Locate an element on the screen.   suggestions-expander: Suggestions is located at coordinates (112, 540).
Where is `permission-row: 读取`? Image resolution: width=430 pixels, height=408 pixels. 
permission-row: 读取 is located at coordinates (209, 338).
_____
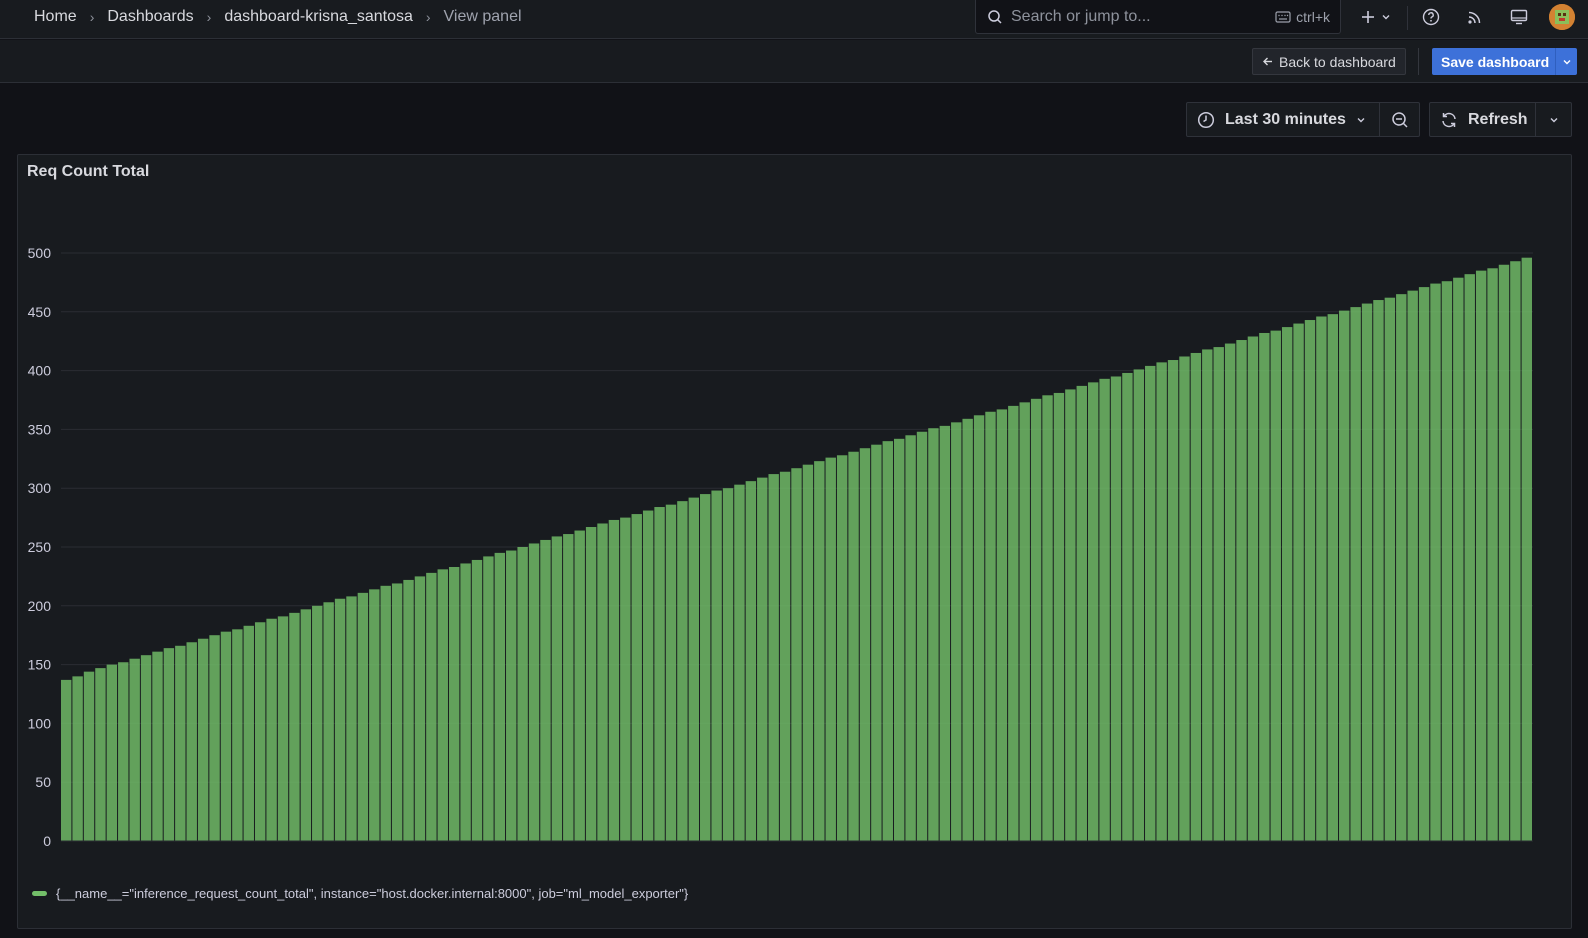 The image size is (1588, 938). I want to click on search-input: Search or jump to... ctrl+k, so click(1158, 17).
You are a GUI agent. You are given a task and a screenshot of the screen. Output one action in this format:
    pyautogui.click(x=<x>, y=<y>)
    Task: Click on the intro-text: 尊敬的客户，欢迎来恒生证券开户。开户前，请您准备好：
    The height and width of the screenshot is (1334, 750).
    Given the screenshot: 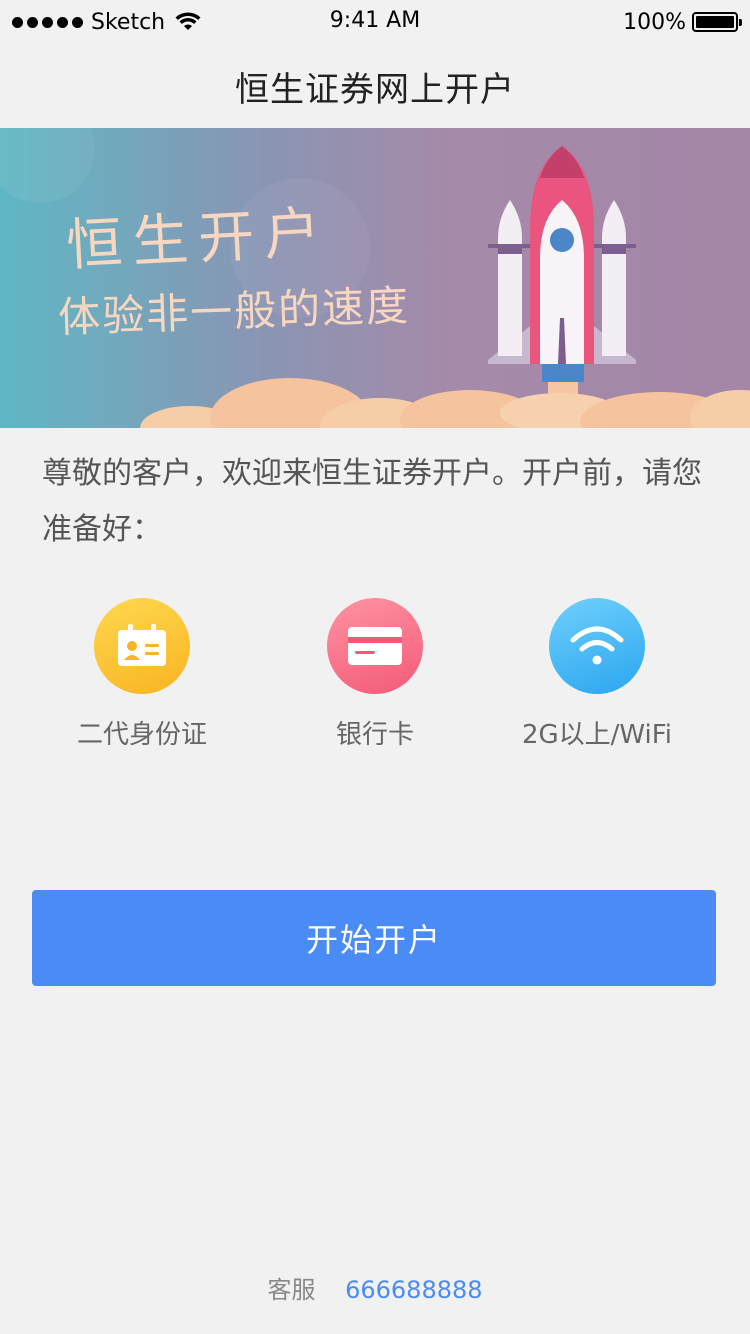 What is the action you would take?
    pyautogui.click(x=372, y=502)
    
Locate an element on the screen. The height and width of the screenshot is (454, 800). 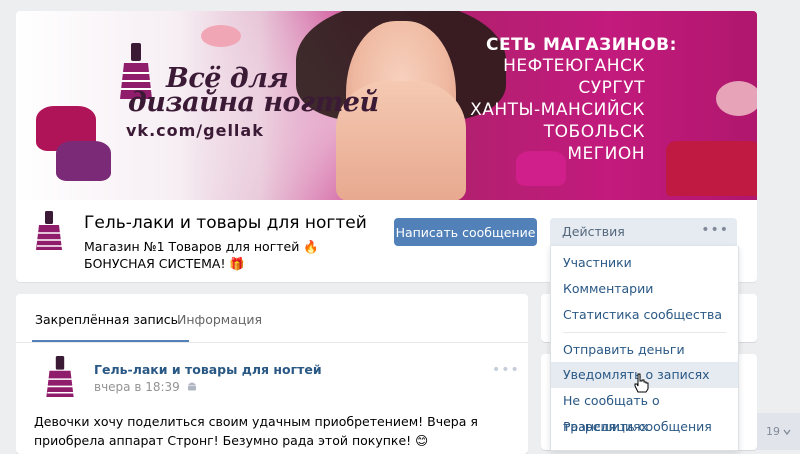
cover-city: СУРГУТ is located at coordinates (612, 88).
_____
What the task requires :: Turn the lines from the one containing "Locate an element on the screen. The" through the one containing "cover-city: СУРГУТ is" into a JSON list of strings with one string per line, skipping any blank lines. Leave the pictures out of the list.

Solution ::
[
  "Locate an element on the screen. The height and width of the screenshot is (454, 800). ",
  "cover-city: СУРГУТ is located at coordinates (612, 88)."
]